▶ Work to be completed
Repeat only the lines below from the one that contains "The image size is (1065, 619)." through the final line, exactly. Omit pictures.

─── Provided information ───

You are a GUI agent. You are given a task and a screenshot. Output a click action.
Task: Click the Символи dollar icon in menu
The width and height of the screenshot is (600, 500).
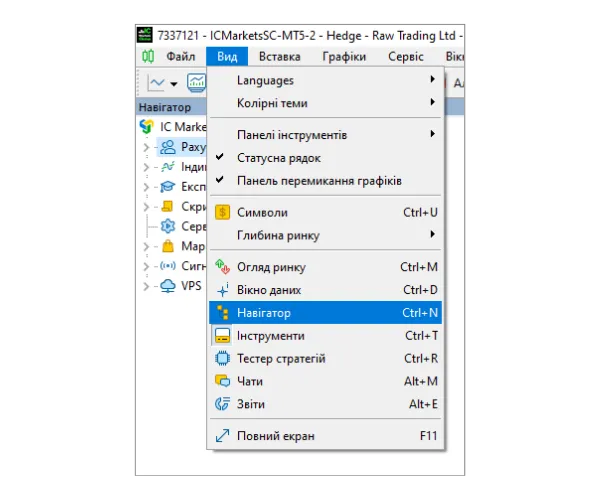(x=223, y=212)
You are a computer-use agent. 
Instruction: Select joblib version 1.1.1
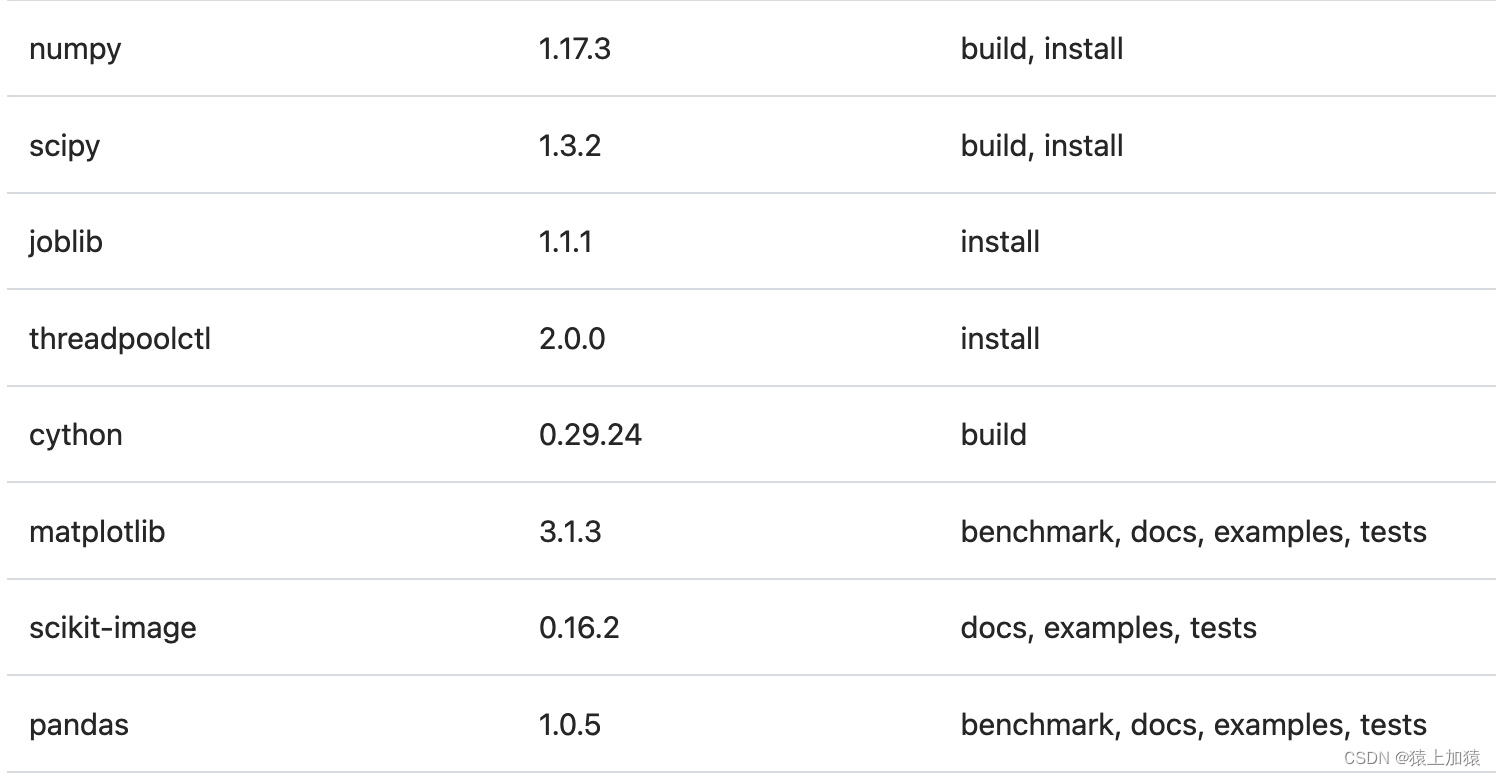click(x=565, y=242)
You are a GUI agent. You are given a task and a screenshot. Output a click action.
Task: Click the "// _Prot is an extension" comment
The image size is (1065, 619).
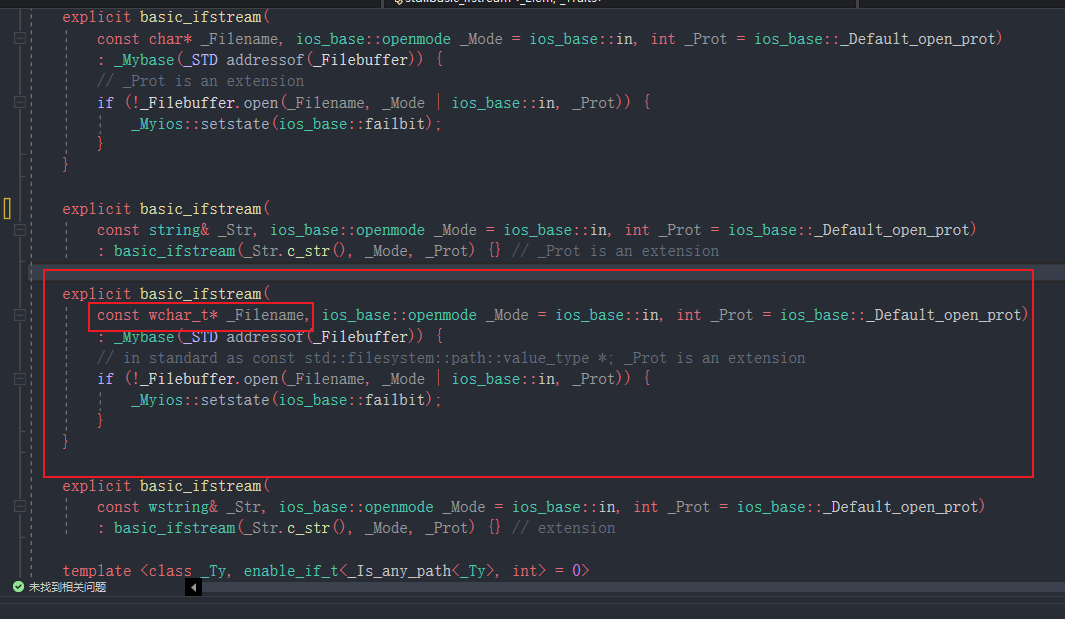pos(200,81)
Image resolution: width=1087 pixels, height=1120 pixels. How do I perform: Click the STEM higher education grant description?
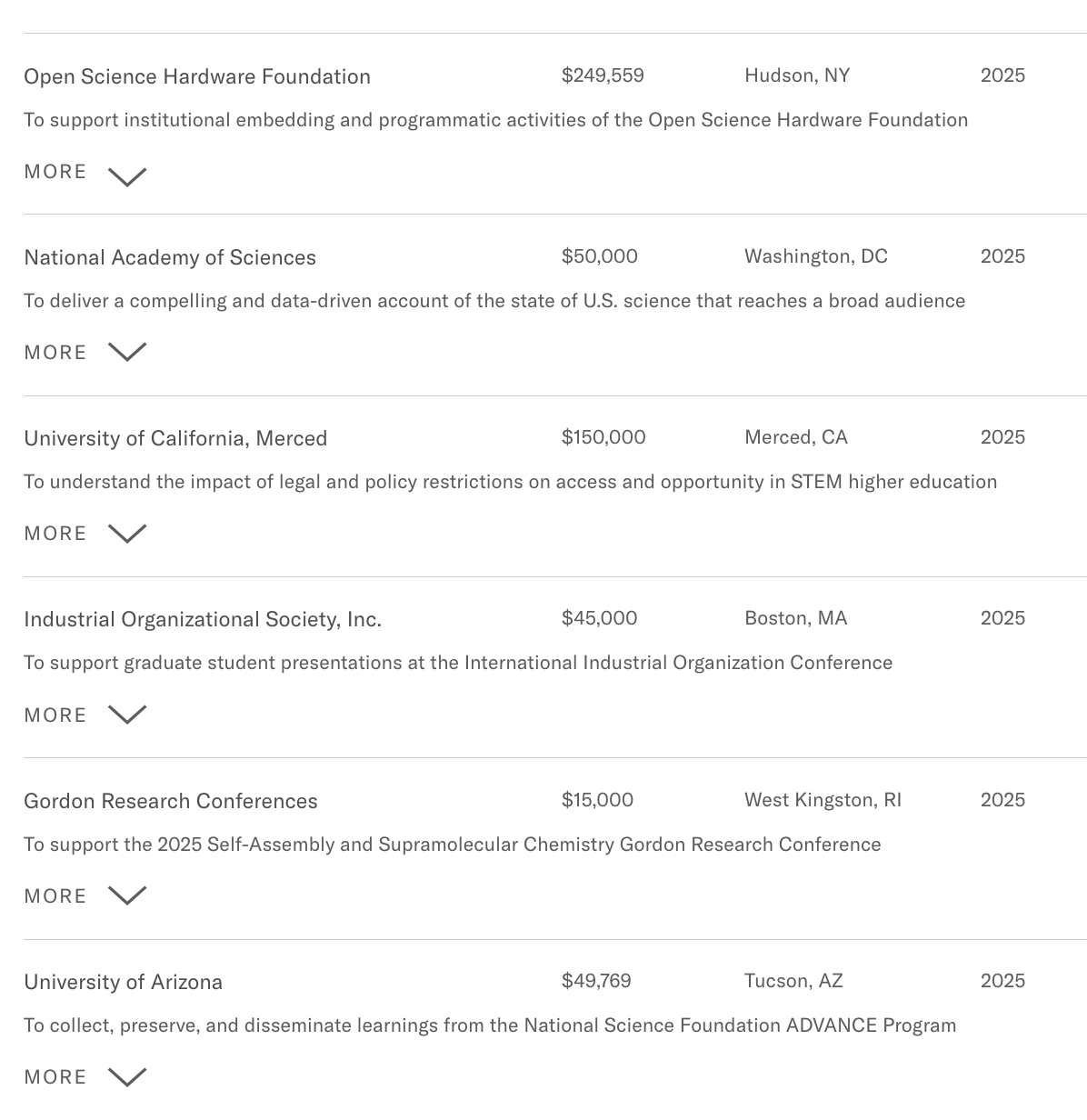tap(510, 482)
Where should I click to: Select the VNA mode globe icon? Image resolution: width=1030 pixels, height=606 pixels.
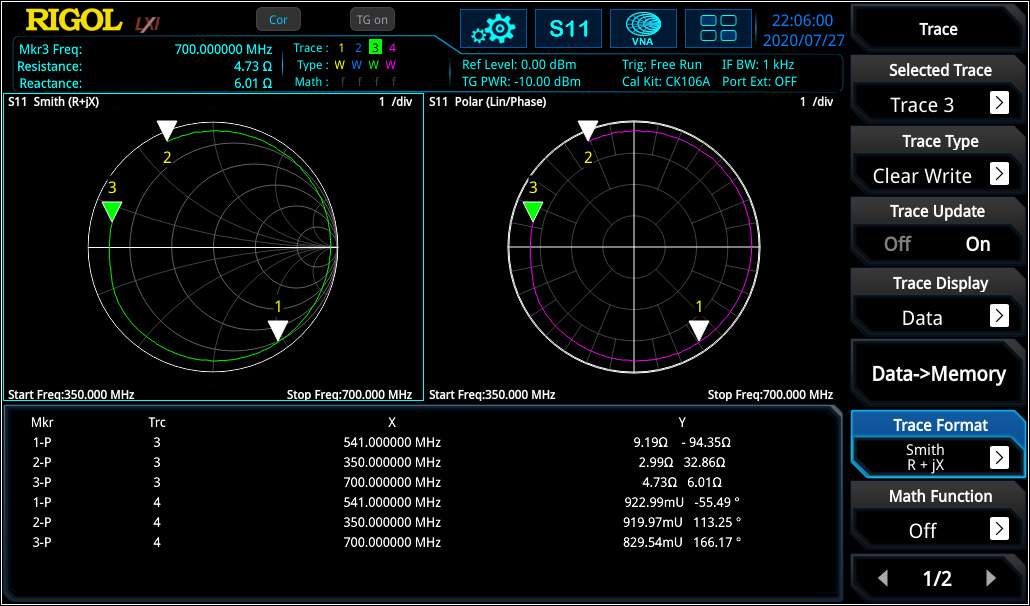coord(643,29)
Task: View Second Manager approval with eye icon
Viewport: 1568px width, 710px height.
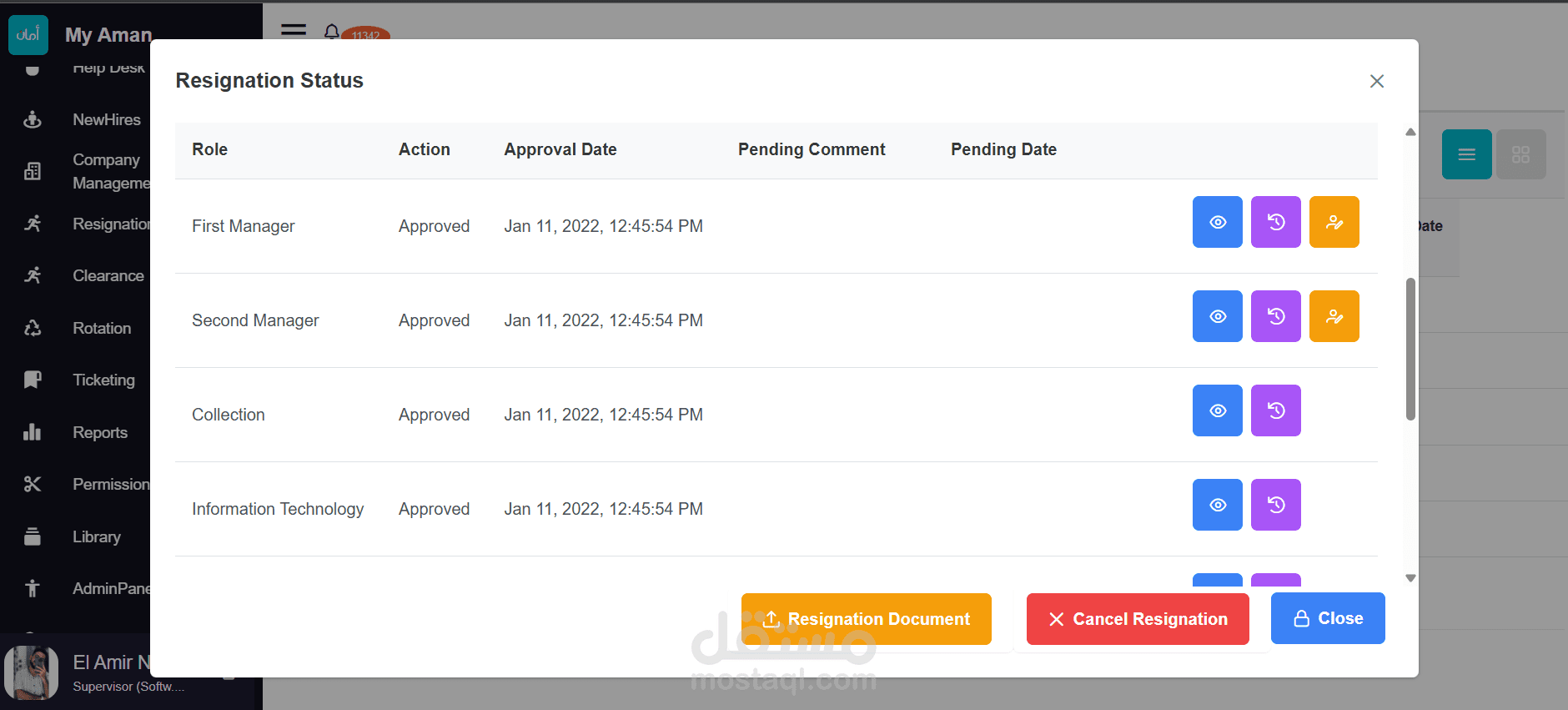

───

▶ Result below
The image size is (1065, 619).
pos(200,81)
Image resolution: width=1087 pixels, height=1120 pixels. How do I perform: Click the STEM higher education grant description?
tap(510, 482)
Where should I click to: Select the VNA mode globe icon? Image resolution: width=1030 pixels, height=606 pixels.
coord(643,29)
Task: View Second Manager approval with eye icon
Viewport: 1568px width, 710px height.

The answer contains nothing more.